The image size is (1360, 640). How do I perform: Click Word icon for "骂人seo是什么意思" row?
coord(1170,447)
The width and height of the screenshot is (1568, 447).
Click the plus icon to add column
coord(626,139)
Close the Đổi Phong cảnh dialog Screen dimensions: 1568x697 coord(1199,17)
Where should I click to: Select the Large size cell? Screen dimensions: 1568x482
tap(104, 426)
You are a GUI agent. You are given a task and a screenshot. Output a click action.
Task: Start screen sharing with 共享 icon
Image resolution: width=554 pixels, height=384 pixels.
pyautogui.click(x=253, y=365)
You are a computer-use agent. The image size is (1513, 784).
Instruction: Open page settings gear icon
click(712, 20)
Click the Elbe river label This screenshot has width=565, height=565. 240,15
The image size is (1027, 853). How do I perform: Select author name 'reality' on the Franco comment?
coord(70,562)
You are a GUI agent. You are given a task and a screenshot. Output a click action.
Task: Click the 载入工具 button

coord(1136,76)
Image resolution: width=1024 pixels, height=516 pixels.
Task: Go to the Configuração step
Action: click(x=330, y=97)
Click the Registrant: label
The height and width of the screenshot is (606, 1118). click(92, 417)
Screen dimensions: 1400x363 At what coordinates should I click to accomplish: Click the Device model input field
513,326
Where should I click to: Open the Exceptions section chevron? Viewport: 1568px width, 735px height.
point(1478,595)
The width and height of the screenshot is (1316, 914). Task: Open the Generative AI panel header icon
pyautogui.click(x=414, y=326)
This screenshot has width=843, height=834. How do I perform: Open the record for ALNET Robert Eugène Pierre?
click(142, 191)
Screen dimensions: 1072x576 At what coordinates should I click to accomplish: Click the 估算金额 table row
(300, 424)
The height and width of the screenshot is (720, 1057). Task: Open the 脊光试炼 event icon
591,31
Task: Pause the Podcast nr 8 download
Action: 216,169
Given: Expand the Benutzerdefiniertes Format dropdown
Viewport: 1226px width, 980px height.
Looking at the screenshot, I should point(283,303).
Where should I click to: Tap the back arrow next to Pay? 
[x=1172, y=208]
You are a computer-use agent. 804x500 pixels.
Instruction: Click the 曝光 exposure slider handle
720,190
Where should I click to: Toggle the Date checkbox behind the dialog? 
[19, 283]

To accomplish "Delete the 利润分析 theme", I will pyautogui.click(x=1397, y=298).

**WHAT YOU WILL DO:** Go through the entries above and pull out each line with "agent" in it.

**WORKED SOLUTION:**
You are a GUI agent. You are given a task and a screenshot. Output a click action.
You are a computer-use agent. The image size is (1513, 784).
You are a GUI agent. You are given a task and a screenshot. Output a click action.
You are a computer-use agent. 804x500 pixels.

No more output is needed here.